Sometimes yes. Between trying to learn everything, people that won't support you at the beginning because you're basically a rookie and since I didn't really follow the right rules I gotta say there was harsh times man. I think they saw me as an impostor you know. The fact that I don't have any tattoos might be one of the reasons they don't allow me in their circle, it is quite understandable though.

So, having no tattoos is a way to stand out?
Somehow I think yes. The hardest thing would be to be accepted & respected by my peers without feeling the pressure to get some. For me, it is important to make the distinction between the artist and his craft. 

I remember this funny picture that was circulating on Facebook a few years ago when you could saw on one side the old generation of tattooist who had tattoos that you cannot perceive while they were wearing clothes and on the other side the new generation with tattoos already on their faces, hands, necks... For me, you have to earn them in a way they are like trophies.

How would you define Tattooing in a few words.
An intimate bond.

You are working on various projects not involving tattooing, what motivates you in those ones? 
To be able to work and exchange with people that inspire me.

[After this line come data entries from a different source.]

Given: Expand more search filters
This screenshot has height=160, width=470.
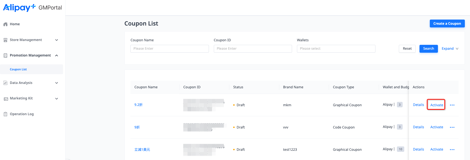Looking at the screenshot, I should (450, 49).
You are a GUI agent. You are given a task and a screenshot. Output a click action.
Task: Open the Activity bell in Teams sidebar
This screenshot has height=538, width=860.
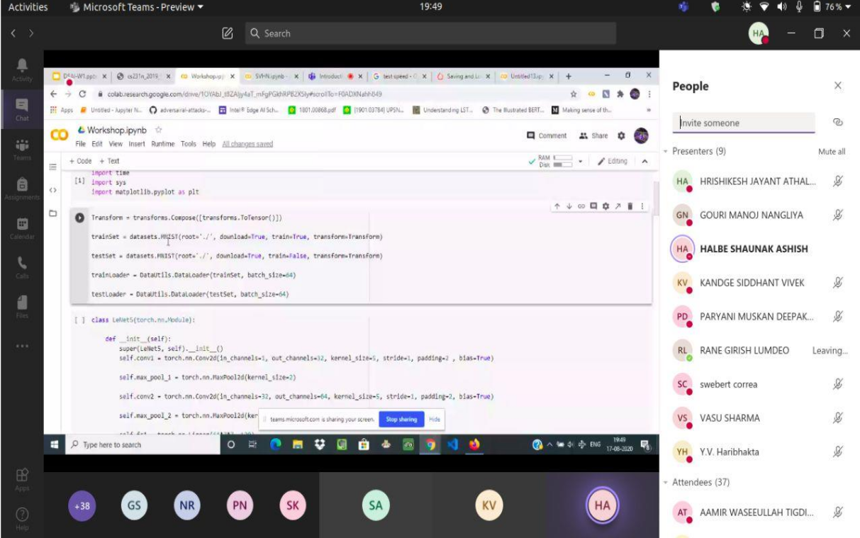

Any advice you can give to the people who are thinking about starting a career in Tattooing?
Be prepared. You have to be a genuine person as well. In my opinion, in order to be a good tattooist, it is primordial to improve yourself as a person. Does nobody want to be tattooed by an asshole right? Also, and it's quite obvious a working ethic is fundamental, perseverance knowing where your mind is heading to.

No regrets whatsoever? 
None. Two years ago I started from the bottom, I had nothing much to lose and had that time I met this girl Burakha who explained to me how she was meeting new people everyday and traveling, it gave me the good amount of confidence needed to try something new. It also gave me a vision of what my future could be if I decided to take the lead.

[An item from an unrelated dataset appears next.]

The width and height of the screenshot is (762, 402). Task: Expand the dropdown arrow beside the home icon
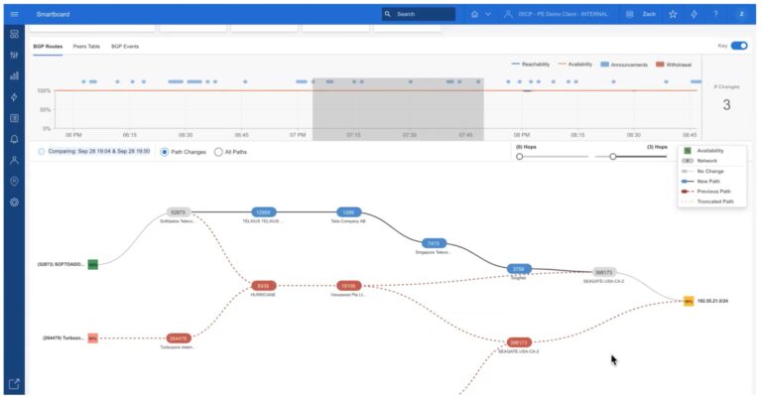(488, 14)
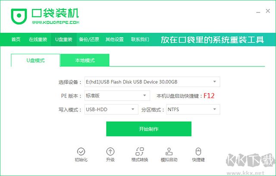
Task: Switch to the 本地模式 tab
Action: pyautogui.click(x=85, y=60)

Can you talk to me about your first tattoo trip.
One of the first I did was in Portugal. I stopped working at the pub, saved a little money from it then decided to go to Lisbonne for 3 months. I didn't know anyone there, I just felt it was the perfect place to try something new, you know. Surprisingly the first work I did there was a tattoo on my landlord and his friends the week after. I quickly found a job in a tattoo shop, it was fantastic! You see, if you have the guts to do what you want, everything is possible. The dream would be to visit Los Angeles some day.

What about the fact that having a tattoo is becoming more & more mainstream. 
Well, I don't really care. I mean, I just hope and wish that people realize that having a tattoo isn't like putting a new t-shirt when you just bought. It is something that has a value, at least that is what I think. I have no problem with it becoming mainstream, on the contrary, I think it's great.

Have you noticed any particular trends? 
Yes and I think it's a shame when people are doing the same exact tattoo as someone... I think it is stupid. Each tattoo I am doing is unique. 

What about Paris, do you love being here?
I adore Paris, it's my home, my friends, family, loved ones are there. The only negative side of it if I may is the bad mindset. People need to calm down a bit, relax, and ask themselves the right questions... 

Do you think it's too competitive?
Yes and in a bad way, at least if the people tried to bring a new energy from it but it's not like that at all. Unfortunately, people have a tendency to step over each other. Thanks to people like you and my friends for keeping it real, and try to build something together, this is the way to go.